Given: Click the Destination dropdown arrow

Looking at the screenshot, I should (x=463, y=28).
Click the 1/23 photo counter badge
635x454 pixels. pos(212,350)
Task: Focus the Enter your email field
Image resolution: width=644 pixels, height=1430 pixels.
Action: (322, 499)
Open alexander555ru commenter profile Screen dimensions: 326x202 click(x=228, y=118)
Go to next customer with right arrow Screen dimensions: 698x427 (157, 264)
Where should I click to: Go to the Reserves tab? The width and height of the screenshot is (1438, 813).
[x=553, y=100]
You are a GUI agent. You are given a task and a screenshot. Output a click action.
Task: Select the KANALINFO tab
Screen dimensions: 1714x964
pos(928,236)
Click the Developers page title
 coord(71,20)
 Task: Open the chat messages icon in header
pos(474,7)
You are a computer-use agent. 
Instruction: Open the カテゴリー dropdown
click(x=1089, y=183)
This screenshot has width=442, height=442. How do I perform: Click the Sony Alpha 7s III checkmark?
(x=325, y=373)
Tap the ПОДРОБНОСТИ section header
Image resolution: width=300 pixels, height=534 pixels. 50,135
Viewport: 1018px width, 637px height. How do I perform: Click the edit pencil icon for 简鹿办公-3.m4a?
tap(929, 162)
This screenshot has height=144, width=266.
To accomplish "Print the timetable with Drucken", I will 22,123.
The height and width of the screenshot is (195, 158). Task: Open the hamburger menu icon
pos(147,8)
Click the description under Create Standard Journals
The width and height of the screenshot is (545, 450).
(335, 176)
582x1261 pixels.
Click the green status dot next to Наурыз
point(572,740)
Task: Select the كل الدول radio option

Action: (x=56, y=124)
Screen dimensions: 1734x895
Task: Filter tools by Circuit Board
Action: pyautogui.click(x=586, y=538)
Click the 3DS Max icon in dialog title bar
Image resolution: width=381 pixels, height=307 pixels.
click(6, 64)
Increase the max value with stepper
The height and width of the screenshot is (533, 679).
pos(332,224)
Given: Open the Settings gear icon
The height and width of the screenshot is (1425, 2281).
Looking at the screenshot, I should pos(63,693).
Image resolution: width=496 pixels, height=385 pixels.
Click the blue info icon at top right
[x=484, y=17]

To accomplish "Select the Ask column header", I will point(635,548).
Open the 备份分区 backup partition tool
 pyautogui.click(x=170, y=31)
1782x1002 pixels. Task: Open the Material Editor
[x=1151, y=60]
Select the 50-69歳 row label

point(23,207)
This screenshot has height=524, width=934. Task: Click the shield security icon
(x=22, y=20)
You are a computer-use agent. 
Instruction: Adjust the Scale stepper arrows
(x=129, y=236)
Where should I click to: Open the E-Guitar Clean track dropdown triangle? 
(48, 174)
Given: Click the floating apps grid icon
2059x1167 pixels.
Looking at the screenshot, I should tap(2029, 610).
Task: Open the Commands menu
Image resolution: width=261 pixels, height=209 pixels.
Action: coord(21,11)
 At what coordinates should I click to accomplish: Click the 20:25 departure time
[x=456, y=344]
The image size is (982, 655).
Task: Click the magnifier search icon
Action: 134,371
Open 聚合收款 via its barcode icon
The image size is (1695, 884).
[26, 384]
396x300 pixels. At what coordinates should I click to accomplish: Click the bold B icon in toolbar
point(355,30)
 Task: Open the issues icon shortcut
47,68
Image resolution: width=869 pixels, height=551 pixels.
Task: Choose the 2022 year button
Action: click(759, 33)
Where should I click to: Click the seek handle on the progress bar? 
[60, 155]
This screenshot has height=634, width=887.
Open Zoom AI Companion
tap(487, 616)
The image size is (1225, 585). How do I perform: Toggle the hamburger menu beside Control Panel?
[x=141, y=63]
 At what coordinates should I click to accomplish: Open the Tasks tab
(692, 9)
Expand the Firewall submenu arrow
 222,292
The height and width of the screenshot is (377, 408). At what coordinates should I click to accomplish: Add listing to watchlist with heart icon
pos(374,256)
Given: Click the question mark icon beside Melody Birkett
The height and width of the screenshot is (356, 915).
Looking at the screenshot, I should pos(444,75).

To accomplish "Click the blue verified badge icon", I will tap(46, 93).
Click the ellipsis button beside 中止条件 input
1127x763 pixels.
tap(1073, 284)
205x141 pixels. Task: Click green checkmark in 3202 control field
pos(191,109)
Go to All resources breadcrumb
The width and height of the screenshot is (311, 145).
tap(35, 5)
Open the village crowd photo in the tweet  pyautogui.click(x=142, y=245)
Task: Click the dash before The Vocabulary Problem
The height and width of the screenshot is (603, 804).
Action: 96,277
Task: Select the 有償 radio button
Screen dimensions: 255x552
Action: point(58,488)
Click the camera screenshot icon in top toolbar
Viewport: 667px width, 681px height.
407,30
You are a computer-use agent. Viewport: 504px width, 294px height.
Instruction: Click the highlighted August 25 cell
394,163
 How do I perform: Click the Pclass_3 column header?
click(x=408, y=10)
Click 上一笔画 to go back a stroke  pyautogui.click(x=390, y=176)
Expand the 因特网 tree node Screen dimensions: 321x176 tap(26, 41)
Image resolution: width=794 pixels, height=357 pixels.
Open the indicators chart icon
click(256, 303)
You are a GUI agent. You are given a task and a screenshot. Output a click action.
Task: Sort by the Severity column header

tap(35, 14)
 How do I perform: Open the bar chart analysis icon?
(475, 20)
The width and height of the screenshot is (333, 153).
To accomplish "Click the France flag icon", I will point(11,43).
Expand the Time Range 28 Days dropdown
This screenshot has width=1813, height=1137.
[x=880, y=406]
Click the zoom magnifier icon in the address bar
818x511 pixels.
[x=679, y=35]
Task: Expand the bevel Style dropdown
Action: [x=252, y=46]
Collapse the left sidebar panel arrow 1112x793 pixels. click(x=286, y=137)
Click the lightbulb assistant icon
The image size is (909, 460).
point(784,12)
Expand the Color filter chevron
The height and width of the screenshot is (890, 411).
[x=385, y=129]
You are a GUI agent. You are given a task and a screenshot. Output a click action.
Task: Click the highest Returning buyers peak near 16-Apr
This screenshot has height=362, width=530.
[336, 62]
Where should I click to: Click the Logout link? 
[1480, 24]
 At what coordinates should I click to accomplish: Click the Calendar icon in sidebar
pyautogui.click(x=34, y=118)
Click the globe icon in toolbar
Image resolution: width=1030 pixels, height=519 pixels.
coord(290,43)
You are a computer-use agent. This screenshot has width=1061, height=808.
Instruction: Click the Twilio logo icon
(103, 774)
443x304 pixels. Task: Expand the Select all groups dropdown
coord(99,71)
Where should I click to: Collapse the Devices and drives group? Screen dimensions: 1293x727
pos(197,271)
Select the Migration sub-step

* [REQUIRED TASK] Rewrite the part that opens with the line containing "Expand the Time Range 28 Days dropdown" and runs through the end of the lines, replacing "Collapse" with "Hide" and leaving everything else unchanged.

* [COMPLETE ANSWER]
Expand the Time Range 28 Days dropdown
This screenshot has width=1813, height=1137.
[x=880, y=406]
Click the zoom magnifier icon in the address bar
818x511 pixels.
[x=679, y=35]
Task: Expand the bevel Style dropdown
Action: [x=252, y=46]
Hide the left sidebar panel arrow 1112x793 pixels. click(x=286, y=137)
Click the lightbulb assistant icon
The image size is (909, 460).
point(784,12)
Expand the Color filter chevron
The height and width of the screenshot is (890, 411).
[x=385, y=129]
You are a GUI agent. You are given a task and a screenshot. Output a click action.
Task: Click the highest Returning buyers peak near 16-Apr
This screenshot has height=362, width=530.
[336, 62]
Where should I click to: Click the Logout link? 
[1480, 24]
 At what coordinates should I click to accomplish: Click the Calendar icon in sidebar
pyautogui.click(x=34, y=118)
Click the globe icon in toolbar
Image resolution: width=1030 pixels, height=519 pixels.
coord(290,43)
You are a computer-use agent. This screenshot has width=1061, height=808.
Instruction: Click the Twilio logo icon
(103, 774)
443x304 pixels. Task: Expand the Select all groups dropdown
coord(99,71)
Where should I click to: Hide the Devices and drives group? Screen dimensions: 1293x727
pos(197,271)
Select the Migration sub-step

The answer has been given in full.